» Description of the task:
Copy out each entry below verbatim, skipping the images.

** Opening Input data block **

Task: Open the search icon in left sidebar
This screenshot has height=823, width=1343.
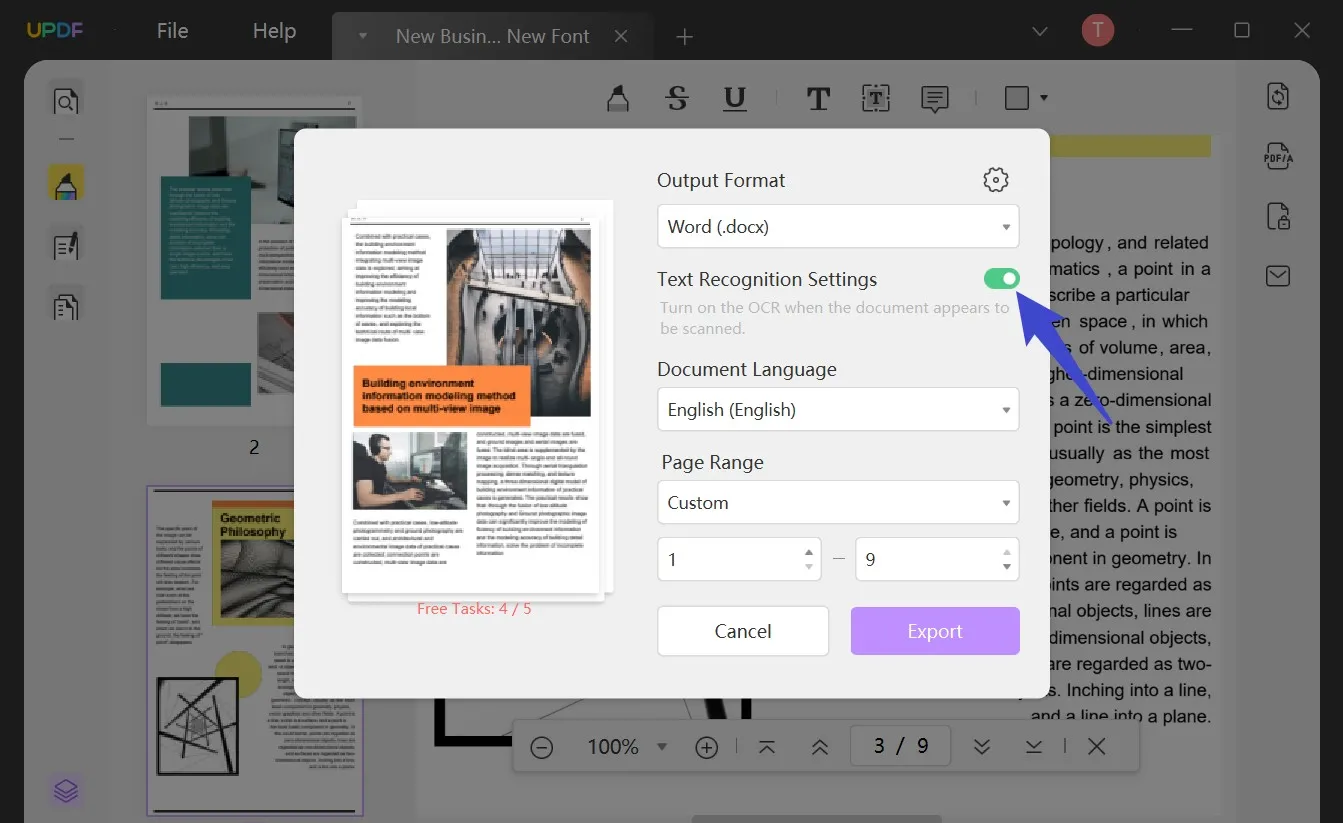Action: 66,102
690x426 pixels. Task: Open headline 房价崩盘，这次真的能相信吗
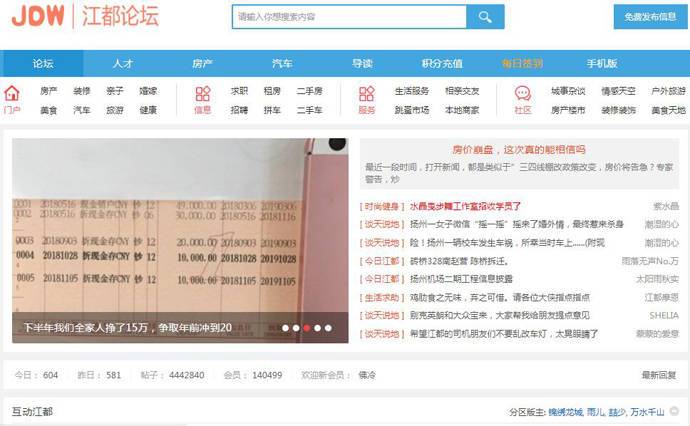pos(519,149)
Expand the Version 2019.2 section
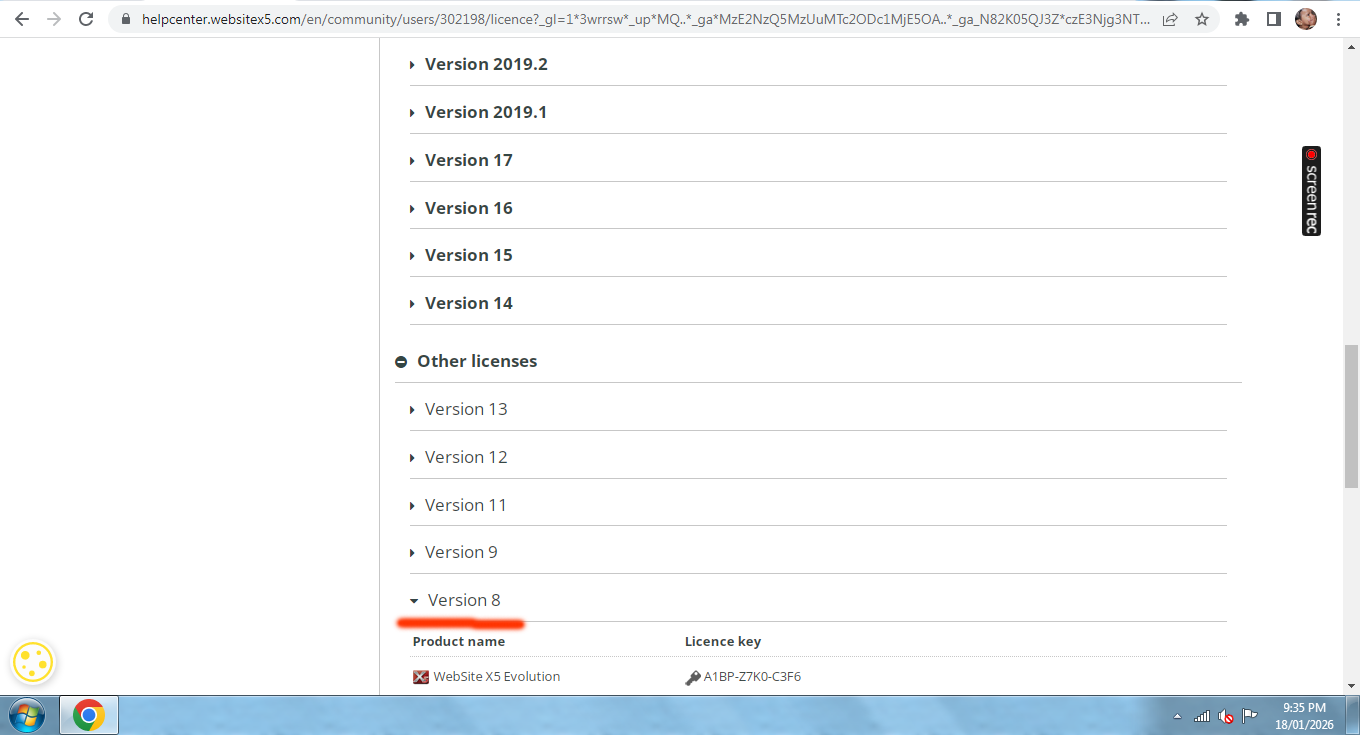1360x735 pixels. [486, 64]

** Closing Input data block **

» Exercise solution:
Task: Open the search icon in left sidebar
This screenshot has height=823, width=1343.
Action: 66,102
690x426 pixels. Task: Open headline 房价崩盘，这次真的能相信吗
pos(519,149)
Expand the Version 2019.2 section
1360x735 pixels. [486, 64]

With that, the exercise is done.